**Required action:**
Locate the line that contains "Task: Toggle the Quick Switcher CMD+K button". Retype it and every line after it to the end of the records, exactly, but not the pictures.

Stored data
=== Section Start ===

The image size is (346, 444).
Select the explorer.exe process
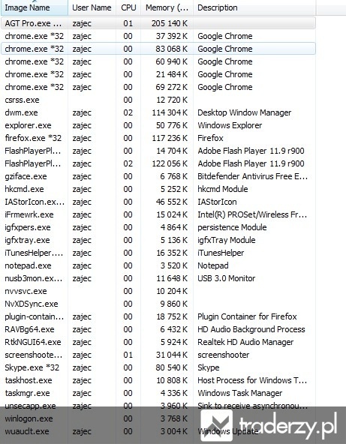(x=158, y=125)
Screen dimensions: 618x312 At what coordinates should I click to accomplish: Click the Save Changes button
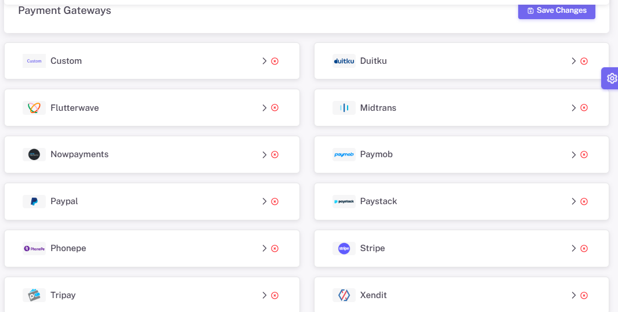coord(556,10)
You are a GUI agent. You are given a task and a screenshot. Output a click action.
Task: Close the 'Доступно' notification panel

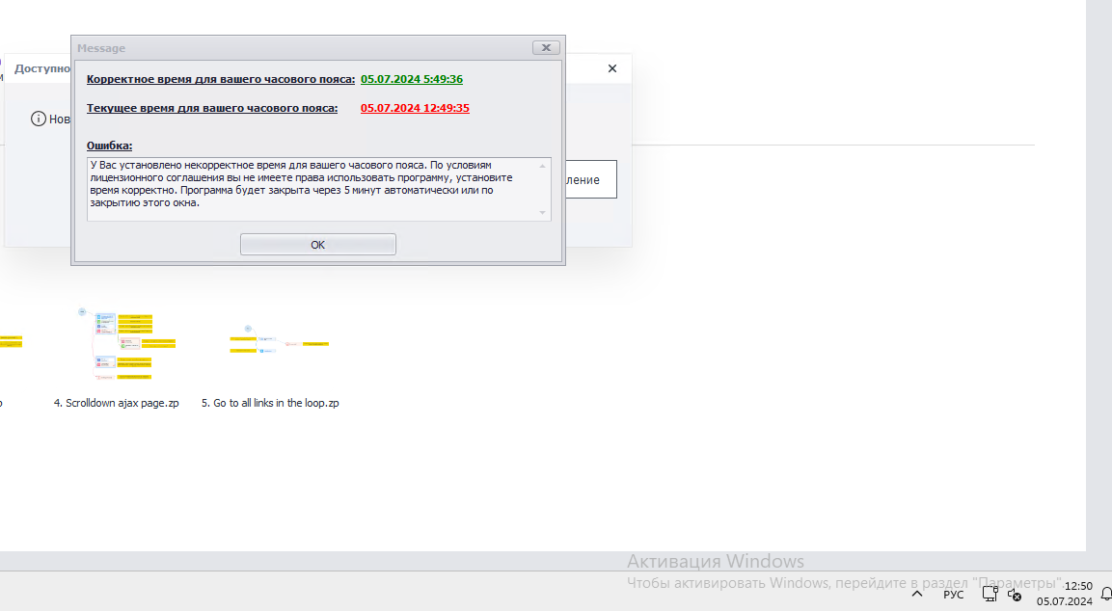(x=612, y=68)
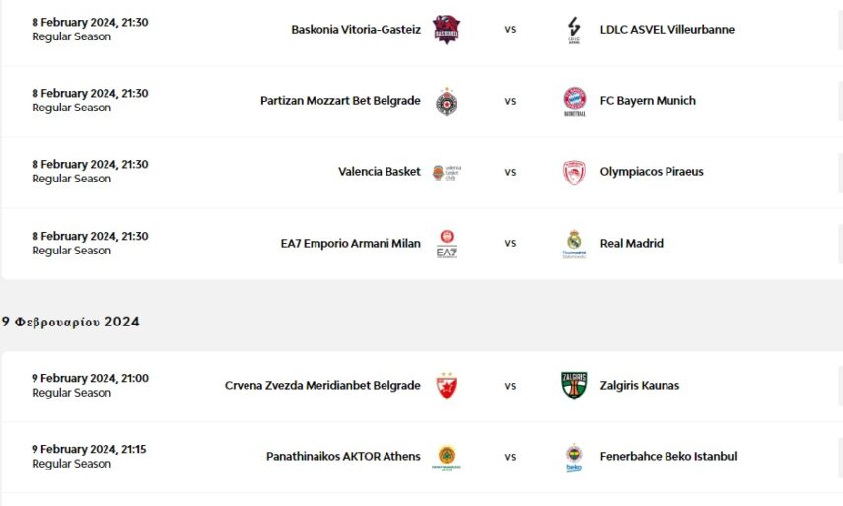Click the Olympiacos Piraeus team name
Image resolution: width=843 pixels, height=506 pixels.
pyautogui.click(x=652, y=172)
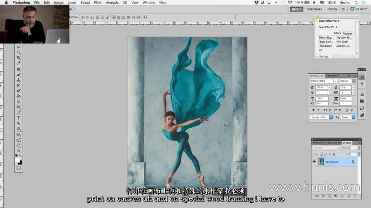Image resolution: width=371 pixels, height=208 pixels.
Task: Select the Pen tool in the toolbox
Action: [19, 112]
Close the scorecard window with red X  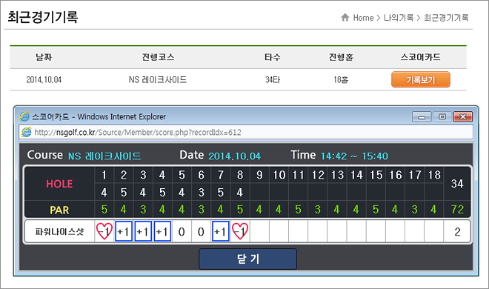463,116
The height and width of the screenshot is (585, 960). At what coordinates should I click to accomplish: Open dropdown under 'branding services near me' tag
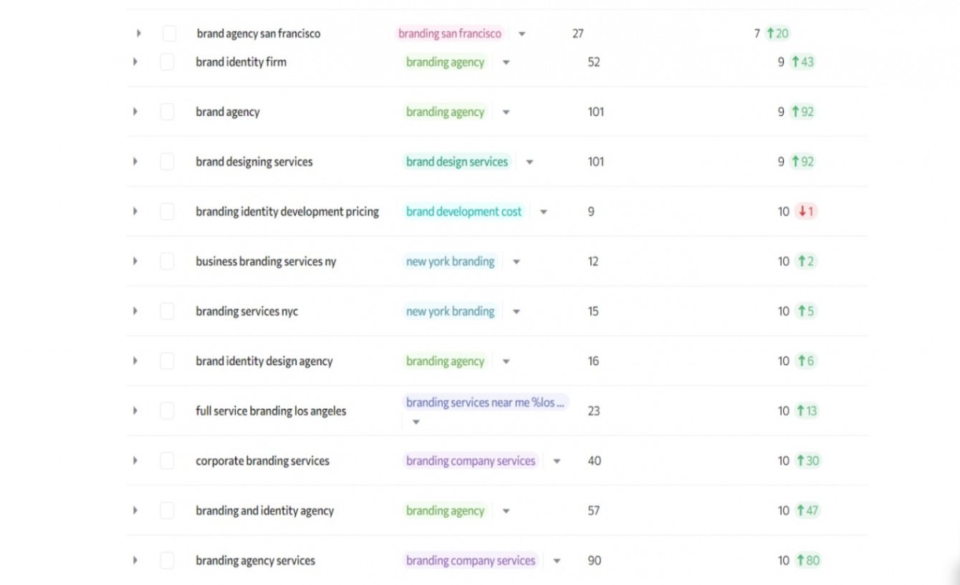[x=416, y=422]

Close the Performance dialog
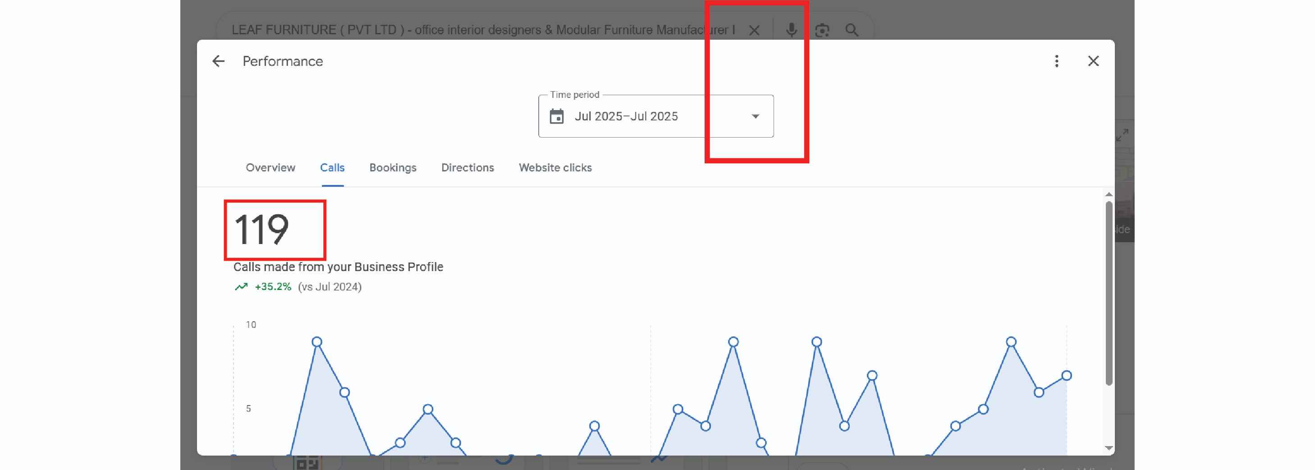(1093, 61)
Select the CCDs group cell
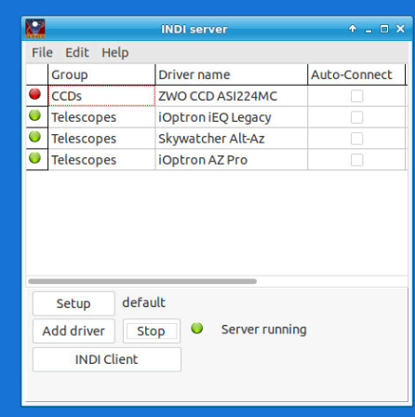This screenshot has height=417, width=415. tap(101, 96)
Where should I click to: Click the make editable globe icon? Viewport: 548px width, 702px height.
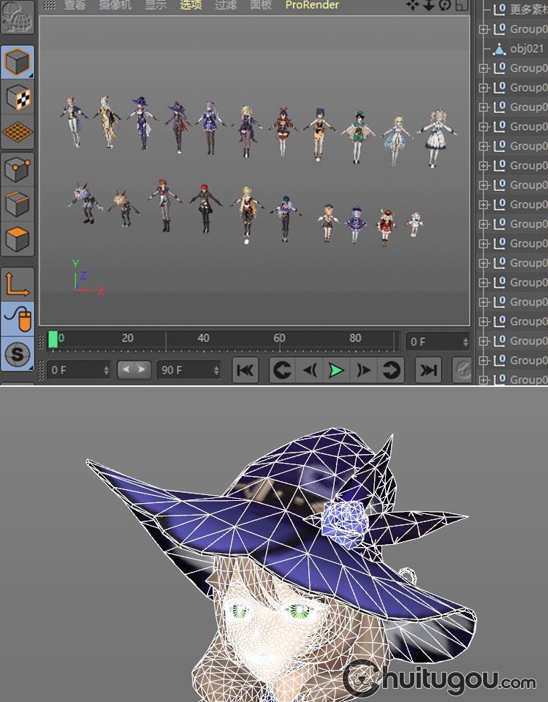18,19
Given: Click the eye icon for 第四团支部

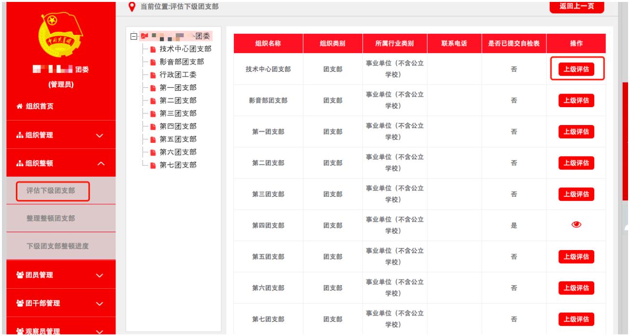Looking at the screenshot, I should [576, 224].
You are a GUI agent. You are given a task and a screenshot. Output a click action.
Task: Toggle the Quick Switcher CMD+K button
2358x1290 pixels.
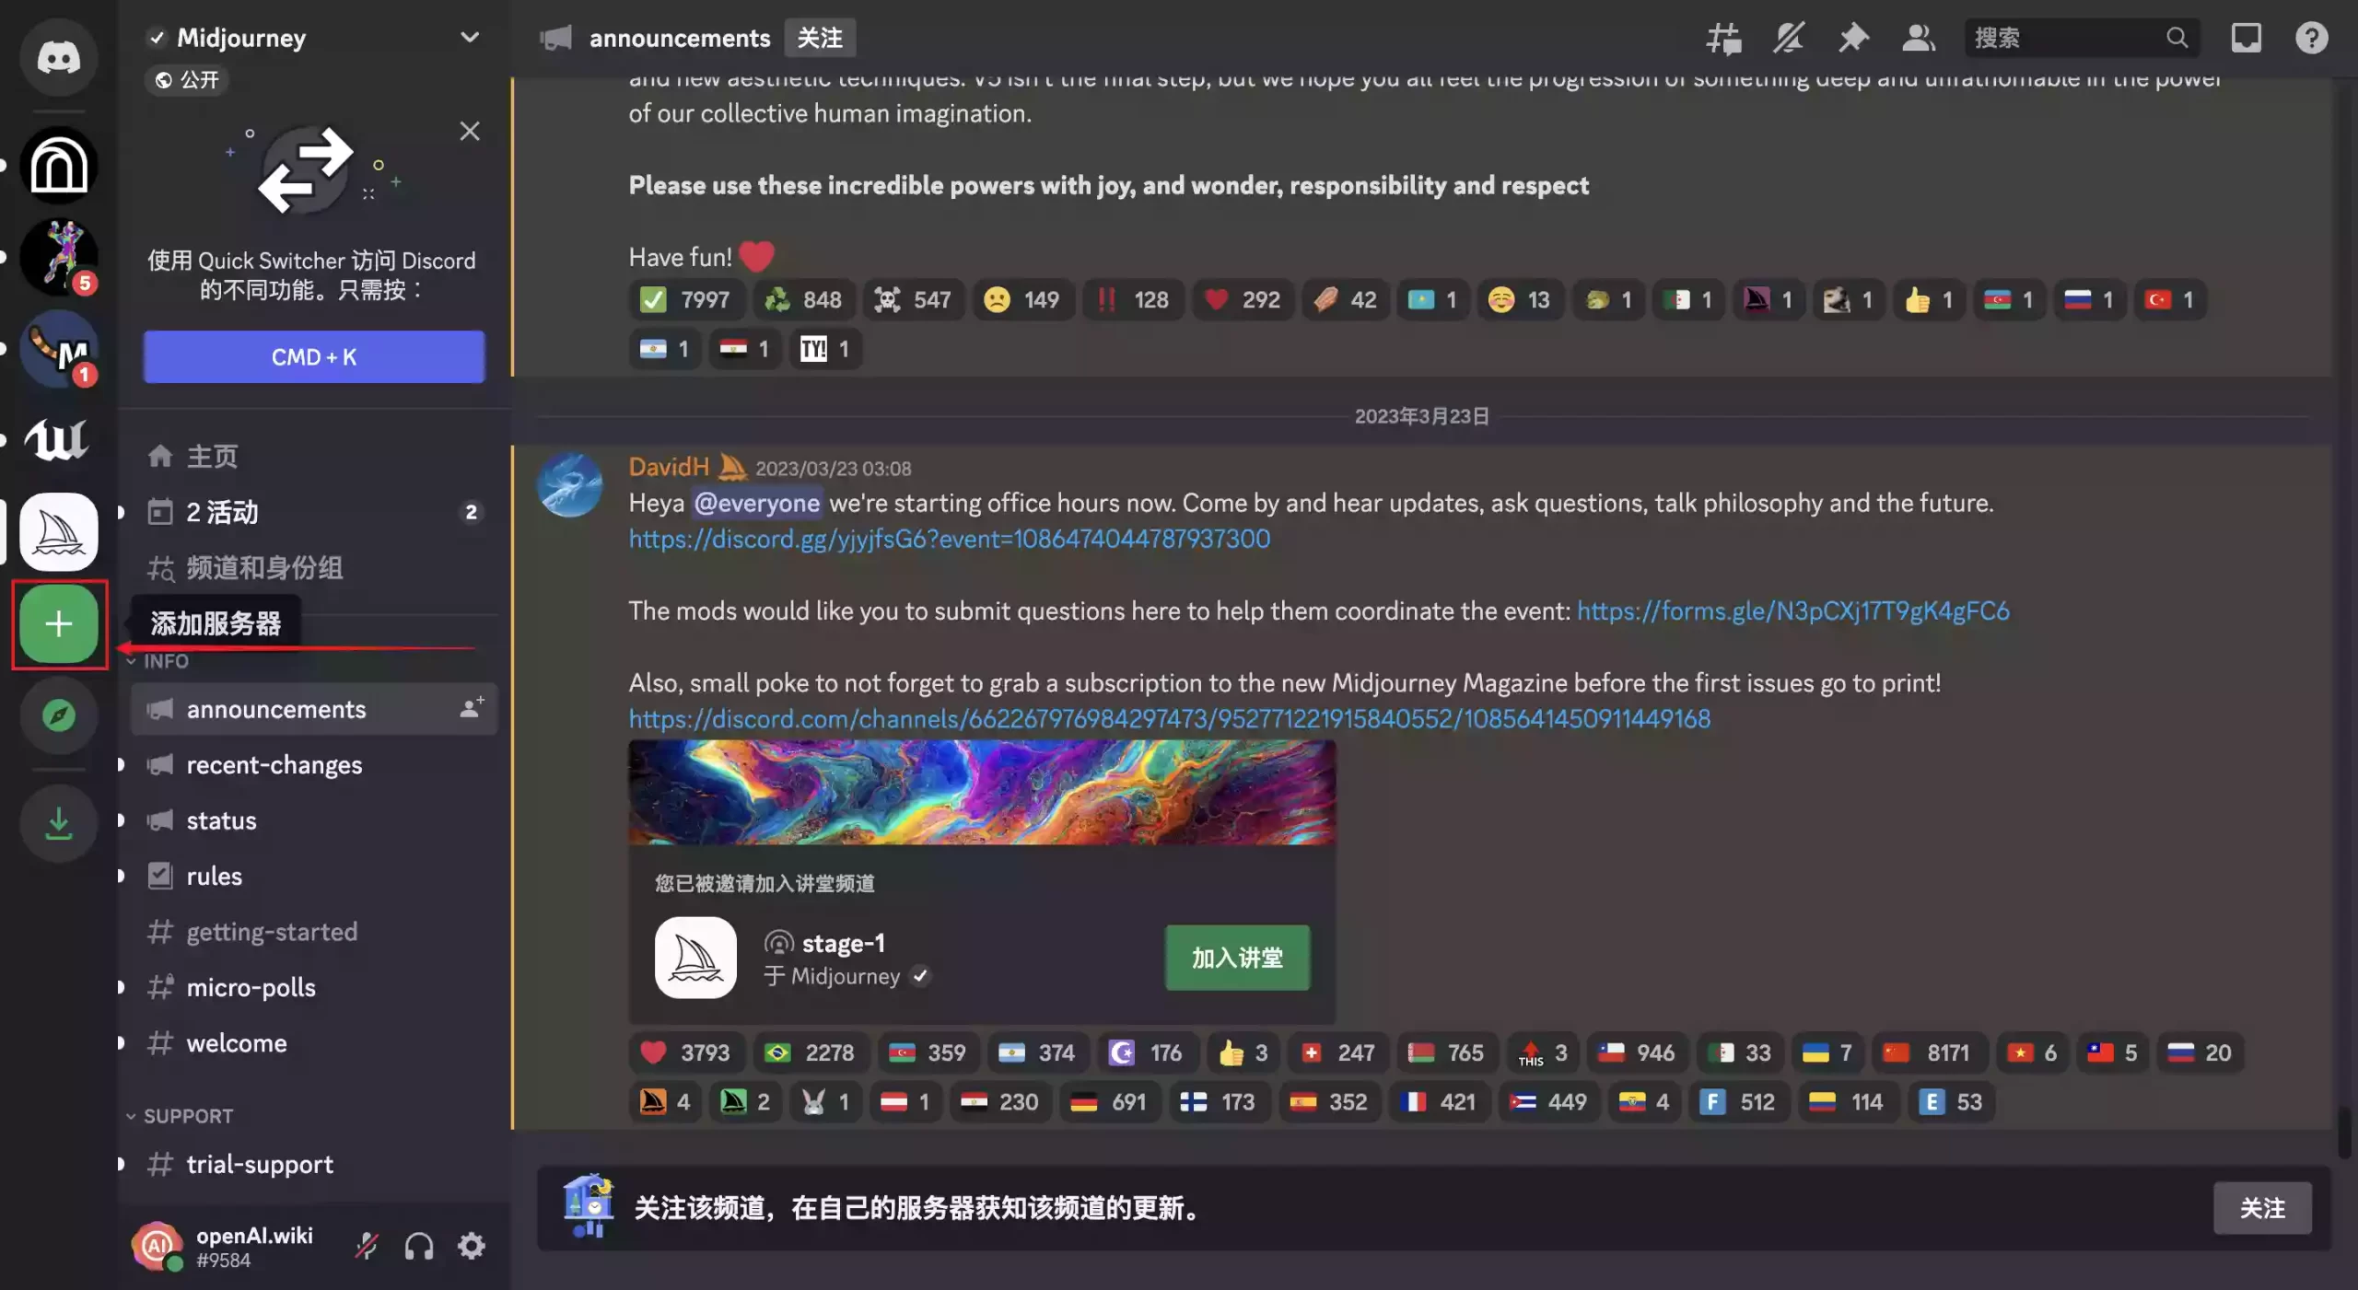313,355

=== Section End ===

**Result of the task:**
Task: Toggle the Quick Switcher CMD+K button
2358x1290 pixels.
313,355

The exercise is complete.